One size doesn’t fit all for the Homeland Security Department when it comes to financial management.

Officials decided to completely overhaul its Elec-tronically Managing Enter-prise Resources for Gov-ernment Effectiveness and Efficiency 2 (Emerge2) program and let department components choose among an array of existing financial-service providers. DHS then will pool the data in a warehouse to allow financial managers to drill down into separate components’ financial records.

“We now plan to use a center-of-excellence model,” said Andy Maner, DHS’ outgoing chief financial officer.

The Emerge2 project will not be rebranded, though there may be some new contractors, he added.

DHS now plans to let its components choose among five DHS providers of financial management services as well as outside federal agencies that provide the services, such as the Interior Department’s National Business Center and the ERP services of the Treasury Department’s Bureau of Public Debt.

New direction

“Everybody in DHS is going to go on a shopping trip,” Maner said.

DHS has spent $9 million on Emerge2 so far with prime contractor BearingPoint Inc. of McLean, Va., Maner said. The total potential value of the Emerge2 contracts was $229 million.

Maner holds that the department gleaned a full $9 million of value from the first stab at Emerge2 by gathering the components’ functional requirements, preparing a portal to be used by financial managers and developing training and rollout plans, among other deliverables.
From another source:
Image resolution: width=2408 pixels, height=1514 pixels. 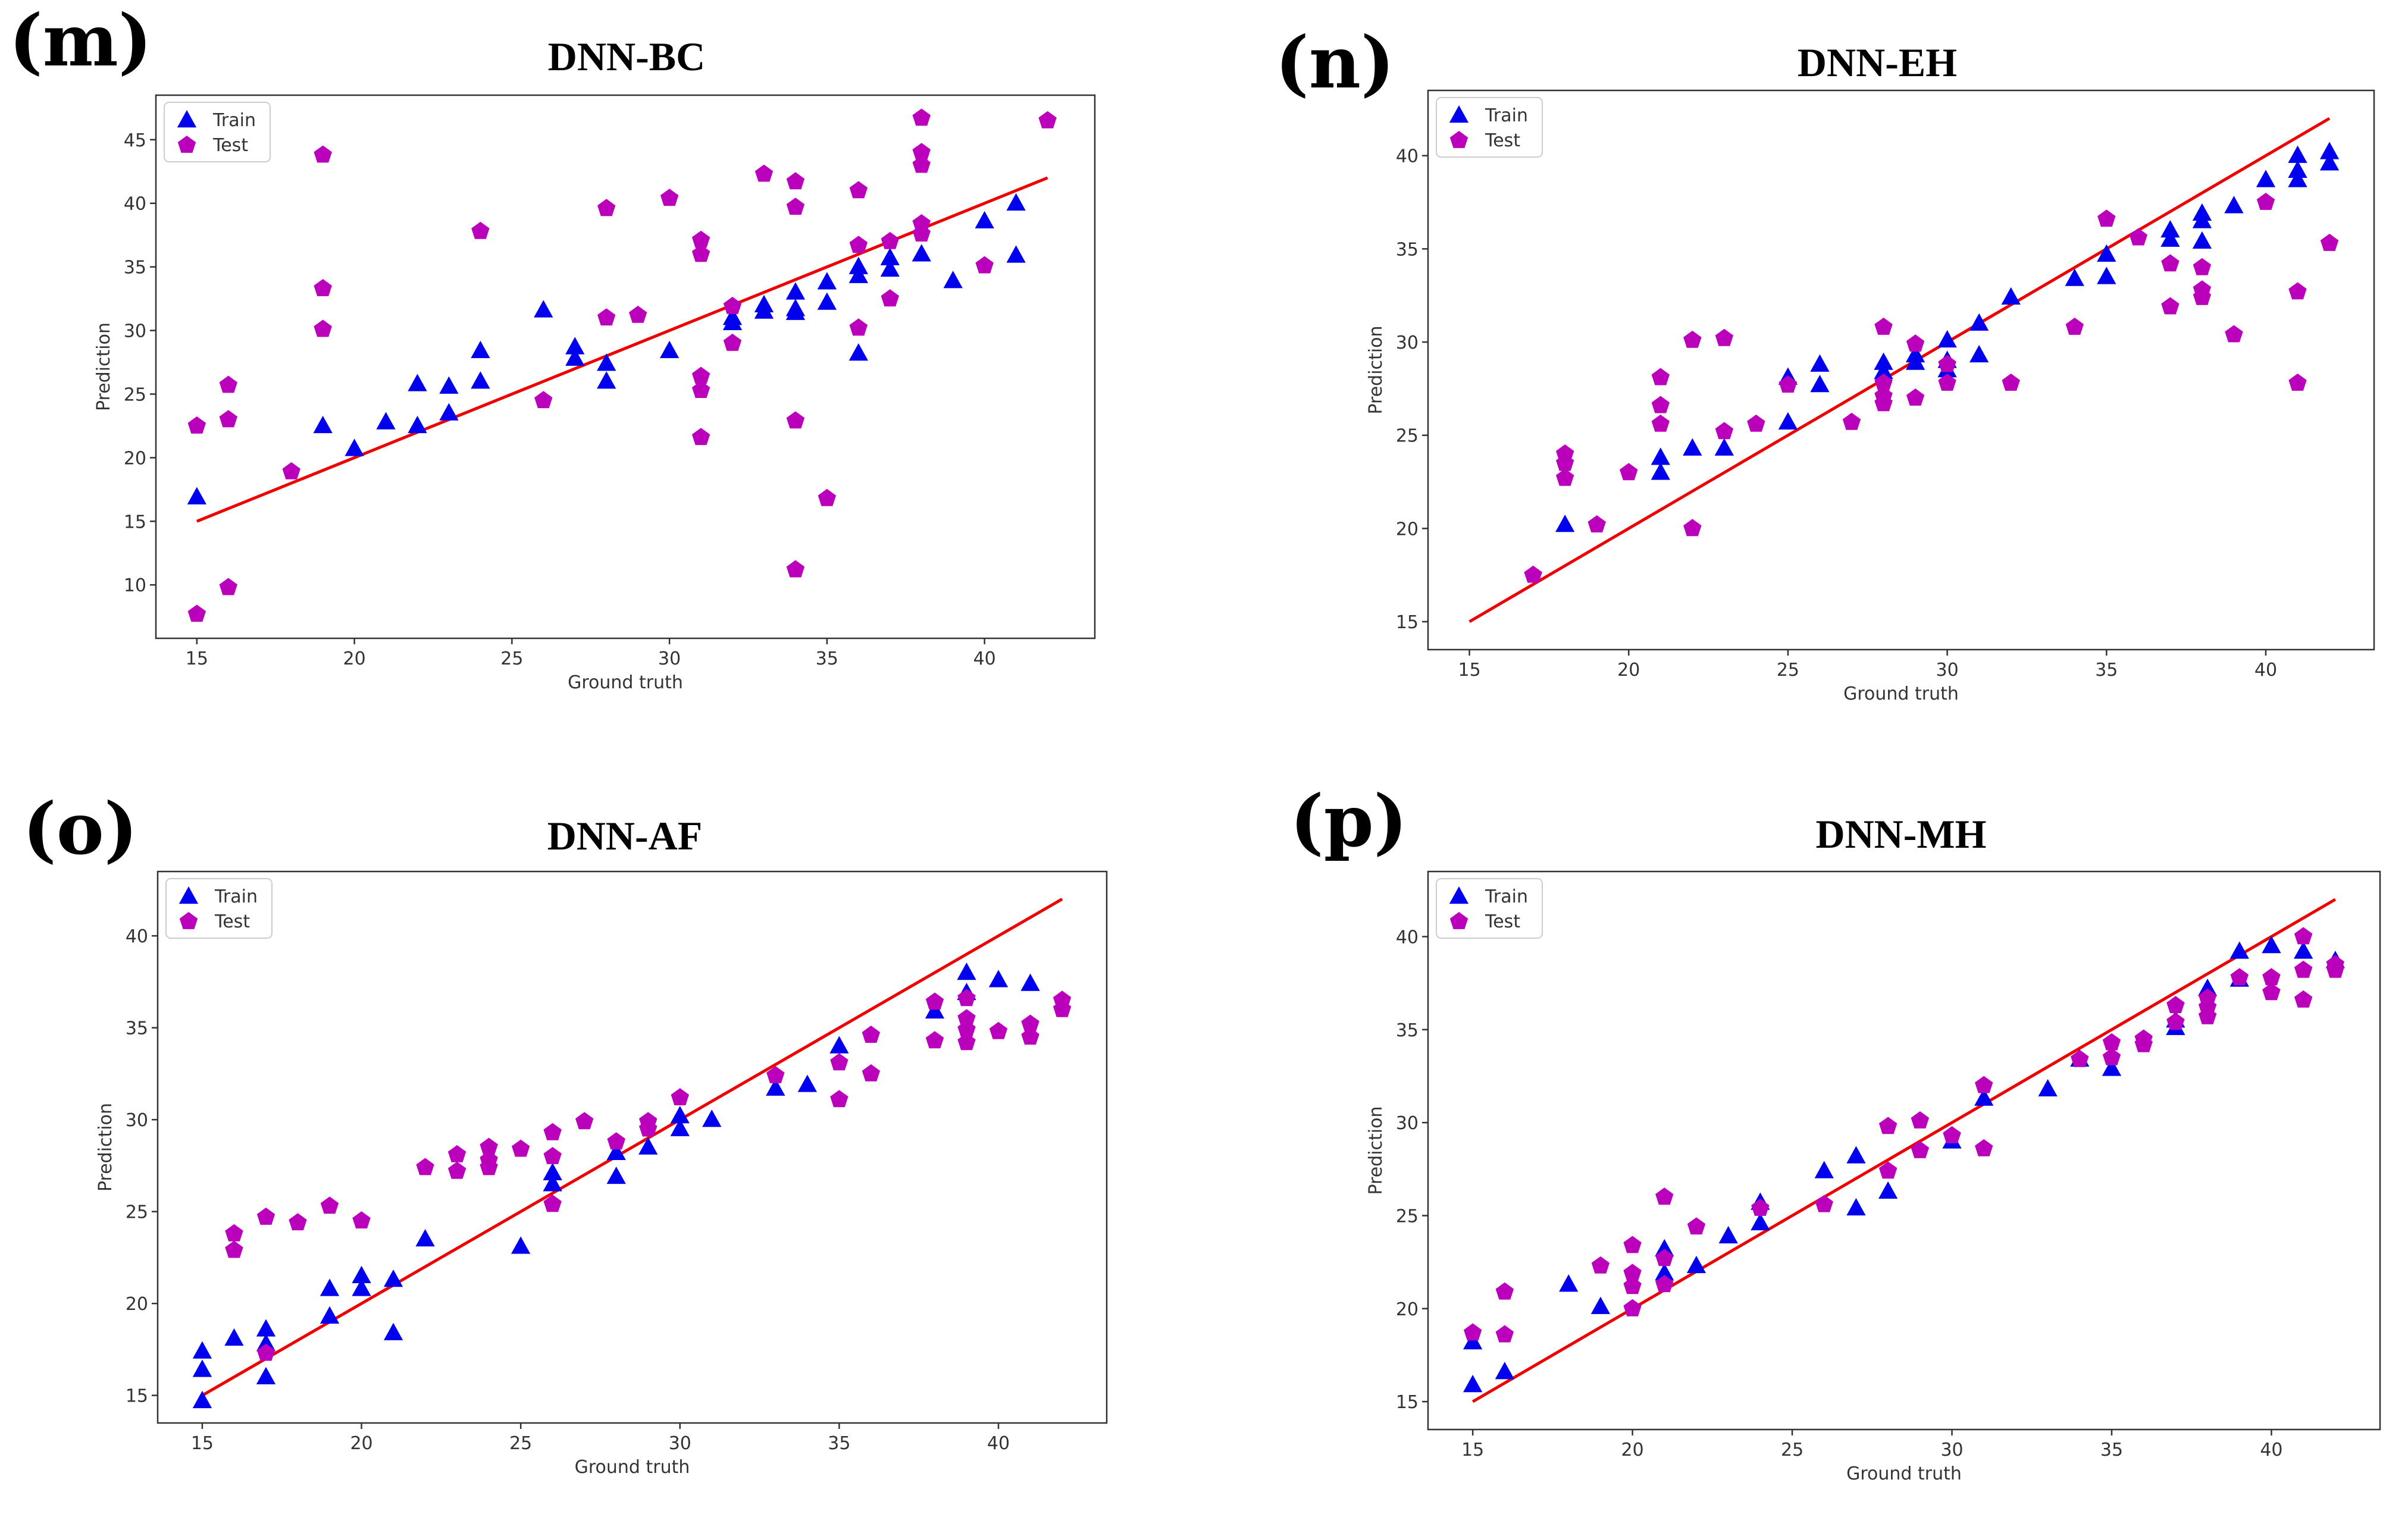 What do you see at coordinates (1490, 128) in the screenshot?
I see `legend: Train Test` at bounding box center [1490, 128].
Work on DHS’ financial management system slowed to a crawl last year after DHS allowed a task order by BearingPoint to expire in June. DHS halted the work after Emerge2 fell behind schedule and exceeded costs.

Maner said he suspended the project after its metrics began to signal that Emerge2 was missing deadlines.

“When I saw we were off track in February [2005], I brought in the vendor [BearingPoint] and said, ‘What could we do better?’ ” Maner said. “I’m not going to turn this into big integrator bashing.”

DHS’ decision to point Emerge2 in a new direction comes in the wake of a similar move by the Interior Department, which is recompeting its ERP project after ousting the prime contractor, also BearingPoint, from the job.